SUPPLIED PASSAGE:
The ITC SWG asserts that the proposed standard does not make clear how entities should work together when addressing security concerns across a communication network link.  If both entities work with CIP Standard assumptions on both ends of a communication network, some support for joint handling of issues could be made clear.  However, if only one entity is CIP-compliant for a given link, the current standard draft does not make clear the extent of protection expected for the data.  The Standard should provide more information on the ownership of obligations for protecting the entire link.

It is unclear whether the addition of CIP-012 affects the exemptions of communication networks in any of the applicability sections of other standards (CIP-002 through CIP-011). The SWG requests clarification that CIP-012 fills in some of the gap created the CIP-002 – CIP-011 third party telecommunications exemption (4.2.3.2. Cyber Assets associated with communication networks and data communication links between discrete Electronic Security Perimeters.)

It has been ten years since the SANDIA report (“Secure ICCP Considerations and Recommendations”), the only detailed report on this subject which could be considered close having entered mainstream awareness in the industry.  Today, as ten years ago, Secure ICCP is not a viable choice for utilities, if only due to limited community experience and vendor support, not to mention the complexities of key management. The transition strategies that SANDIA discusses – Layer 3 protection using IPsec and Layer 2 protection with hardware encryption – remain today’s target solutions.

WECC, and specifically the WECC DEMSWG (Data Exchange and EMS Working Group) has been working with Pacific Northwest National Laboratory (PNNL) for some time on a new evaluation of Secure ICCP.  PNNL recently completed their work and presented the results to DEMSWG in 2016.  The PNNL study functionally succeeded but with enough limitations that PNNL was prompted to conclude that it would be difficult to make a business case for implementing Secure ICCP when other solutions are available.

IPsec is a viable alternative.  Over MPLS, IPsec could secure GRE tunnels between CE routers.  Challenges with this approach include the possibility of having to hire a third party to manage certificates and IPsec links, especially for ISOs that do not manage their own MPLS networks.

Data lines:
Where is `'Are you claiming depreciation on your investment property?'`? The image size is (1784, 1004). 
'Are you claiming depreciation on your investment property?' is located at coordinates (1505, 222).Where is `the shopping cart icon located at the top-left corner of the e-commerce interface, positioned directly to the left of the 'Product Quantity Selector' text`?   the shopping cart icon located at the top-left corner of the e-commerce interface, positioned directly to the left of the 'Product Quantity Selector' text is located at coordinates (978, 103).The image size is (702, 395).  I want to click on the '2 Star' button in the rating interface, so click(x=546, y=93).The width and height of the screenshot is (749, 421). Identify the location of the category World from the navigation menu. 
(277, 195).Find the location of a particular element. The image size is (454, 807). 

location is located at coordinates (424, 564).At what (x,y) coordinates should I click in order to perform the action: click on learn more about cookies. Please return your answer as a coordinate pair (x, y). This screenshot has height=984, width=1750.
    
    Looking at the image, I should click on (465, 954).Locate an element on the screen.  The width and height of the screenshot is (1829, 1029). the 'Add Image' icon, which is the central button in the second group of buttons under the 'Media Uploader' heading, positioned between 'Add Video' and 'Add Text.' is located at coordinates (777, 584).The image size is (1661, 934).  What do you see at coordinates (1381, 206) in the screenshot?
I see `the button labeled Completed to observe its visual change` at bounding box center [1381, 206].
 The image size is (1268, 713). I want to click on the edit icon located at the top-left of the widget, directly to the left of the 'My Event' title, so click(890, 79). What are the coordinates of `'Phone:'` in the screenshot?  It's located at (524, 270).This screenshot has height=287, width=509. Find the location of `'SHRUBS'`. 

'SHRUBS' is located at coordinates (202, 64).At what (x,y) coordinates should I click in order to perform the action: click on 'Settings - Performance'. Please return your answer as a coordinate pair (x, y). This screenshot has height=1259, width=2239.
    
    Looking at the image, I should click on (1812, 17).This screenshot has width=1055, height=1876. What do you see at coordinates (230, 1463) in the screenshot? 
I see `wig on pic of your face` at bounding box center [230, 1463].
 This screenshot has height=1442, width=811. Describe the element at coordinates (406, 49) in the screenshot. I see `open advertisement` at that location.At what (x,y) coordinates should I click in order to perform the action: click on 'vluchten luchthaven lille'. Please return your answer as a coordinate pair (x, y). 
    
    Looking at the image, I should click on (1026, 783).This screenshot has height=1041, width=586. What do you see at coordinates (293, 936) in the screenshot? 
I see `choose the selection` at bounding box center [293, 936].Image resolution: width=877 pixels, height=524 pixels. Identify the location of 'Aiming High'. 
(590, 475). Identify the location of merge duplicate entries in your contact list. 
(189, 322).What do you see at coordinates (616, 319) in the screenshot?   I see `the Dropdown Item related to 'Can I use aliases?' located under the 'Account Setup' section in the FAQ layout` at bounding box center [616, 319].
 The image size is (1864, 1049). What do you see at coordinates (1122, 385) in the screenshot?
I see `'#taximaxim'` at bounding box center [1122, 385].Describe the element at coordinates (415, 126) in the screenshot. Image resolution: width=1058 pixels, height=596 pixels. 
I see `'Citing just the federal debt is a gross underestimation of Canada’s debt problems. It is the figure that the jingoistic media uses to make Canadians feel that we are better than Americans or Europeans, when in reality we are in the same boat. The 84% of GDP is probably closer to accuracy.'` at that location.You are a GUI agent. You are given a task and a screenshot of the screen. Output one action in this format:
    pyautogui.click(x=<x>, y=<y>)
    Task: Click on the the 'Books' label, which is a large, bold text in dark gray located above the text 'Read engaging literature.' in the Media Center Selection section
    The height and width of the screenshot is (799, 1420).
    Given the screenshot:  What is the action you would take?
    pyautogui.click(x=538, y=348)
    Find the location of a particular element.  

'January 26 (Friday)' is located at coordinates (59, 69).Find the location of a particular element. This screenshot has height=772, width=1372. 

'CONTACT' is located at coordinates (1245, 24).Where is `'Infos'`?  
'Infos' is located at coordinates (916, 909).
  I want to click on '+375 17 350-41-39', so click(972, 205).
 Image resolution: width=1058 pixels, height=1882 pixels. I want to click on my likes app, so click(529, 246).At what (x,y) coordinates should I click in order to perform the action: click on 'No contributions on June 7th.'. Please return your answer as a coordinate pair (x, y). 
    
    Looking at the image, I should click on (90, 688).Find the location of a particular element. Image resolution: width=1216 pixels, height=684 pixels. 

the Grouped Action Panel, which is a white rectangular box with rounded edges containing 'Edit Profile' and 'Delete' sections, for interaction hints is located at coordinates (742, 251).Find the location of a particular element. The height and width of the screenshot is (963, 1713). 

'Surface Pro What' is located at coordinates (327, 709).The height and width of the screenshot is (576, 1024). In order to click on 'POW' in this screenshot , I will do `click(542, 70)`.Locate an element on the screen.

WRITTEN TASK A: In the CIP-012 comments, which two transition strategies discussed by SANDIA are said to remain today's target solutions?
WRITTEN TASK B: Continue the CIP-012 comments on securing communication links, starting after their final sentence.

WRITTEN REPLY A: Layer 3 protection using IPsec and Layer 2 protection with hardware encryption.

WRITTEN REPLY B:
The ITC SWG position on security architecture is that business transactions (such as ICCP) should not be tightly coupled with encryption technologies.  Solutions should prefer network overlays versus security extensions to a protocol (such as Secure ICCP or DNP3 SA).

The security architecture should prefer least-latent encryption solutions at the Ethernet or IP layers of the network stack.  MACsec (802.1AE) models the spirit of an optimal solution within a metro area – could it scale wider?

The ITC SWG’s overall position on Secure ICCP is that it represents too much reliability risk.  The ITC SWG is concerned about the lack of open standards and protocols available to meet the confidentiality and integrity security objectives of CIP-012.  Assuming that a solution involves encryption, the only two open standards and protocols that can meet the CIP-012 security objectives are IPsec and TLS.  The potential for vendor leverage in such a small open solution space is large.  Vendor-managed MPLS networks, typical among utilities, already entrench high annual telecommunication costs in utility budgets.  Security vendors continue to benefit from the expense of establishing layered cyber defenses.  Open Source solutions provide a cost and agility refuge from this lopsided value chain without compromising defense layers.  The trend toward managed services makes the cost problem worse for utilities, especially in the context of insufficiently evaluated risk.  Vendor leverage only grows given the practical consideration that all the communicating parties in a WAN of connected real-time Control Centers would need to adopt a common solution in order to minimize complexity and cost.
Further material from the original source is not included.